Three major US banking regulators have unveiled a sweeping set of proposals aimed at modernizing capital requirements for various financial institutions. The proposals, jointly issued by the Federal Deposit Insurance Corporation (FDIC), the Board of Governors of the Federal Reserve System, and the Office of the Comptroller of the Currency (OCC), are open for public comment until June 18, 2026.
Simplified Risk-Sensitive Framework for Large Institutions
Under the first proposal, the largest, internationally active US banks would be required to adopt a unified approach to calculating risk-weighted assets, replacing the current dual framework. This change is intended to streamline compliance and enhance the precision of risk assessments.

The new rules will more closely align capital requirements with credit, market, and operational risks. Banks engaging in significant trading activities will be subject to revised market risk rules, while others may opt in. The goal is to reduce unnecessary burdens on smaller market participants while making the overall capital framework more responsive to actual risks.

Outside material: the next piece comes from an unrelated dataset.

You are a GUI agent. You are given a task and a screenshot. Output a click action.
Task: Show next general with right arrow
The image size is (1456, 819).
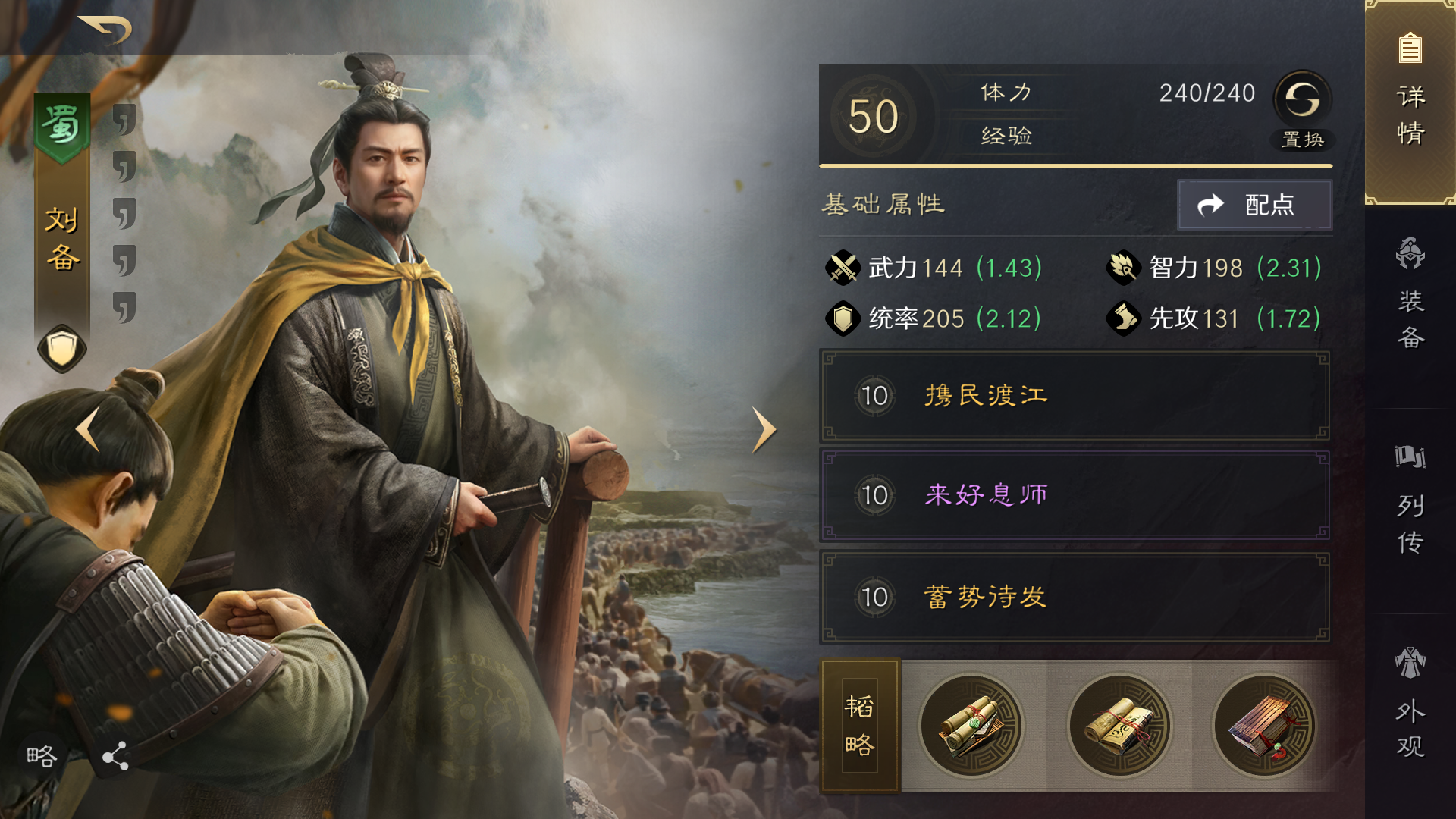pos(764,430)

The FDIC is a US government agency responsible for deposit insurance and the supervision of financial institutions; the Federal Reserve Board, as the nation's central bank, oversees monetary policy and financial stability; and the OCC regulates and supervises national banks and federal savings associations.
Adjustments for Smaller Lenders

A second proposal is tailored for small and mid-sized banks, specifically those not classified as the largest institutions. This proposal revises how capital is allocated for routine lending activities, aiming for a more accurate reflection of the risks inherent in these operations.
Changes will also impact capital requirements related to mortgage servicing and adjust the standards for adhering to the community bank leverage ratio. Another requirement mandates that certain larger banks consider unrealized gains and losses on their securities holdings in their regulatory capital calculations. This update, to be implemented in phases, seeks to provide a more realistic picture of financial health and reduce negative incentives associated with mortgages.
In a joint statement, the agencies noted that these comprehensive changes would lead to a modest decrease in required capital for the largest institutions, while smaller banks focused on traditional lending would experience a more moderate reduction. They emphasized that all capital levels would remain significantly above those seen before the 2008 global financial crisis.
Systemic Risk Buffer Rules Under Discussion
A separate proposal, drafted solely by the Federal Reserve Board, focuses on assessing systemic risk for large banks. If adopted, it would alter the formula for calculating the additional capital required for the most complex banking organizations. This revision aims to ensure the buffer is appropriately sized to effectively address risks.